▶ _What needs to be done_: Give every line of the data again, unchanged, but with no pictures.
────────────────────────────────────────
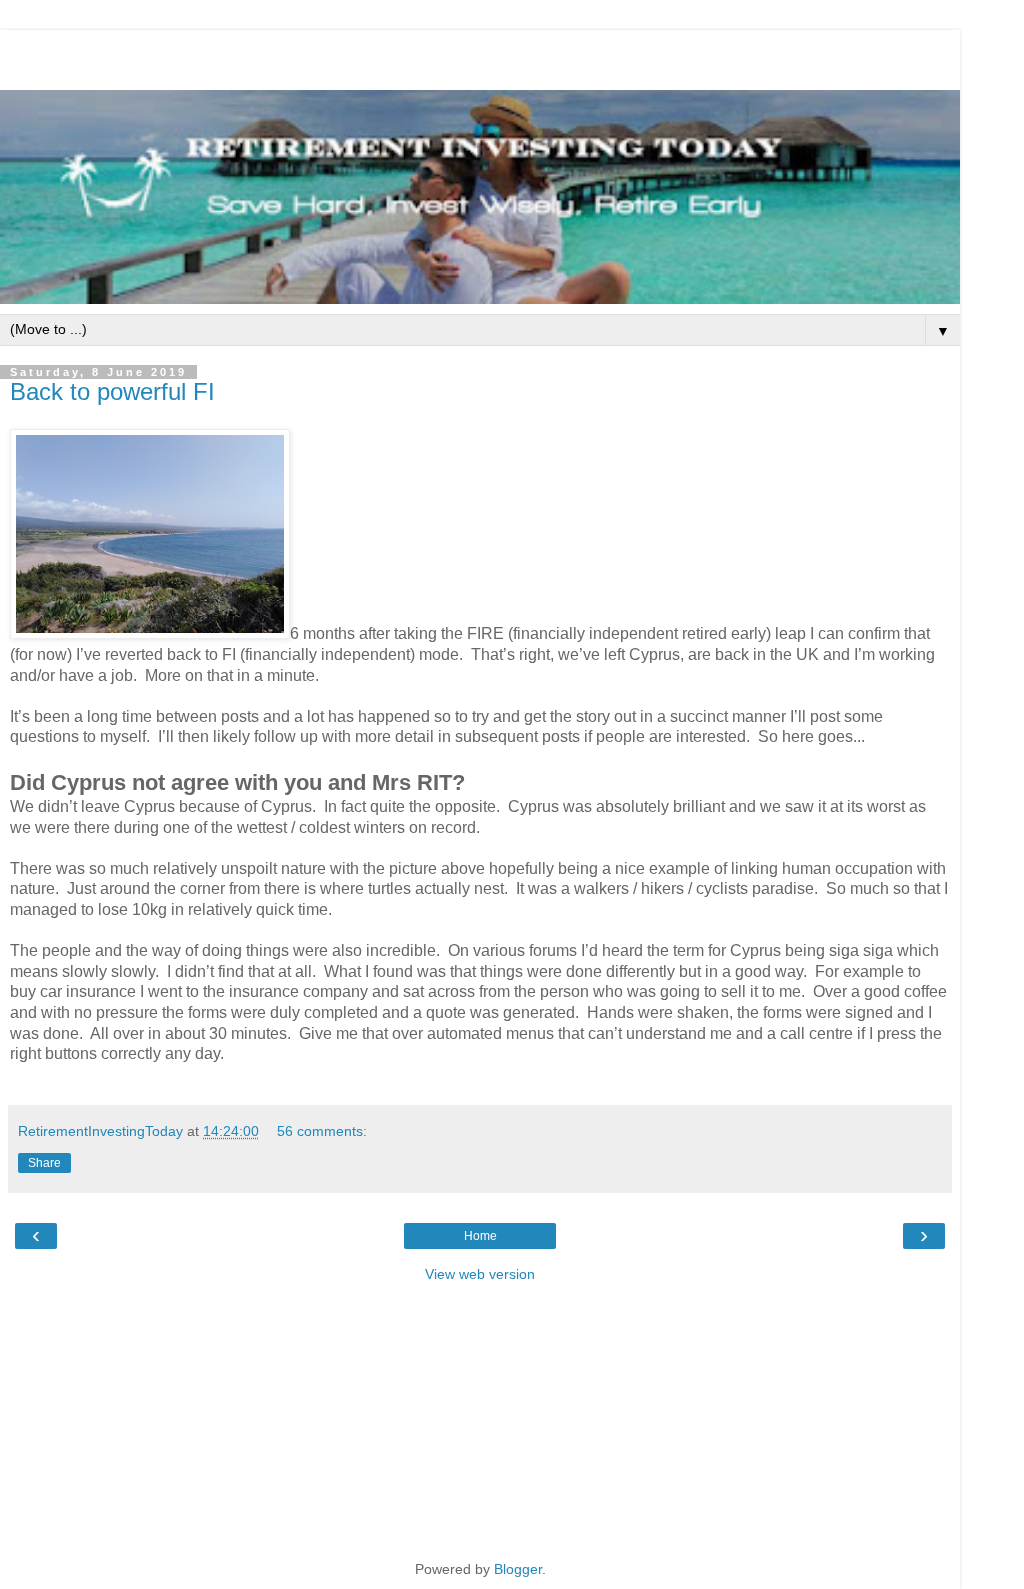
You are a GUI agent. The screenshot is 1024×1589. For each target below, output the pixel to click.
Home (480, 1236)
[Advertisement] (480, 55)
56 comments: (322, 1131)
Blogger (518, 1569)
────────────────────────────────────────
▶ _The completed task_:
You are a GUI agent. The screenshot is 1024×1589. For each target below, output the pixel to click.
Home (480, 1236)
[Advertisement] (480, 55)
56 comments: (322, 1131)
Blogger (518, 1569)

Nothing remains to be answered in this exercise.